Keywords

1 Assessment of the Airway

Assessment of respiratory distress and subsequent need to control the airway in the ICU setting is a very common occurrence. The distinction between ventilation and oxygenation must be assessed and are both managed differently. The focus of this chapter will be on the assessment and management of the airway.

The failure to identify and recognize a difficult airway is the single most common cause of a failed airway. A failed airway may be defined as:

  • Failure to maintain saturations (>90 % SpO2).

  • Three failed intubation attempts.

There are four dimensions of predicting difficult airway management [1]—they include:

  • Predicting difficult BVM ventilation (MOANS).

    • M = Mask seal (any difficulty with obtaining a mask seal).

    • O = Obesity (redundant posterior pharyngeal tissue).

    • A = Age > 55 (loss of muscular tone).

    • N = No teeth.

    • S = Snores/stiff lungs (COPD, pneumothorax, etc.).

  • Predicting difficult intubation (LEMONS).

    • L = Look externally (evaluate for trauma, landmarks).

    • E = Evaluate 3–3–2.

      • Three of patients’ fingers between incisors (access).

      • Three fingers between tip of chin and chin–neck junction (compression space for tongue).

      • Two fingers between chin–neck junction and top of laryngeal cartilage (location of airway).

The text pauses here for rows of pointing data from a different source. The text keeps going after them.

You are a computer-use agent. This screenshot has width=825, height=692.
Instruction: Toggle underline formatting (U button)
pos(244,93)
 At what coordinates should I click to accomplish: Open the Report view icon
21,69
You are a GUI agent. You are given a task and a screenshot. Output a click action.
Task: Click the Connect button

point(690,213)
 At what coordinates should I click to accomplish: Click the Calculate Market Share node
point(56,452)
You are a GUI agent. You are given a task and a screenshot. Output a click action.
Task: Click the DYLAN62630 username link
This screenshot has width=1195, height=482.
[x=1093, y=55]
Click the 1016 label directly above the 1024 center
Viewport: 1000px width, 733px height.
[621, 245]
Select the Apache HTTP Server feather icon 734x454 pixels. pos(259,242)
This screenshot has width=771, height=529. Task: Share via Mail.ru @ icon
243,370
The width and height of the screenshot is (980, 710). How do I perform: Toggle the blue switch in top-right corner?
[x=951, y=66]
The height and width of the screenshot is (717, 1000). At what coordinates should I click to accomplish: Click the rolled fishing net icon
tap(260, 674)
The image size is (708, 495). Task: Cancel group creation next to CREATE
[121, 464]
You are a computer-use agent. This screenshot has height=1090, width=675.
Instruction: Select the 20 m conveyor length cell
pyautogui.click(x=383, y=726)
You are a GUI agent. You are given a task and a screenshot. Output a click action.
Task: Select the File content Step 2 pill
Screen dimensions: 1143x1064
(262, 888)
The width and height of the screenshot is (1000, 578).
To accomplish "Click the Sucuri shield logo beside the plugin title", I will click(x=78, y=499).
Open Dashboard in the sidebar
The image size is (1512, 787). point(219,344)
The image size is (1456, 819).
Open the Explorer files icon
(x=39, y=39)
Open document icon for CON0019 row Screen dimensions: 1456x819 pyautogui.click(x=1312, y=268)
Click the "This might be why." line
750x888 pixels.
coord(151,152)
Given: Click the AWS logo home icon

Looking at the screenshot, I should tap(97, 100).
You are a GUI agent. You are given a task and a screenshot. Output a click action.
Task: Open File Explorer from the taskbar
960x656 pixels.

    • M = Mallampati score (1–4) (see Fig. 6.1).

      Fig. 6.1
      figure 1

      Mallampati score . North Seattle University [Internet]. Seattle. Cited April 24, 2015. Retrieved from public domain images at: http://facweb.northseattle.edu/cduren/North%20Seattle%20AT%20Program%202011-2012%20CJ%20Duren-Instructor/ATEC%20002%20Anesthesia%20Related%20Anatomy%20and%20Physiology/Week%203/Additional%20Week%203%20Lesson%20Resources/Mallampati%20Score-Mallampati%20Classification%20Picture.png

    • O = Obstruction

    • N = Neck mobility (limited—i.e., C-collar in place).

    • S = Saturations (keep above 90 %).

  • Predicting difficult extraglottic devices (RODS).

    • R = Restricted mouth opening (<3 cm).

    • O = Obstruction at larynx.

    • D = Disrupted/distorted anatomy.

    • S = Snores/stiff lungs.

  • Predicting difficult surgical airway (SMART).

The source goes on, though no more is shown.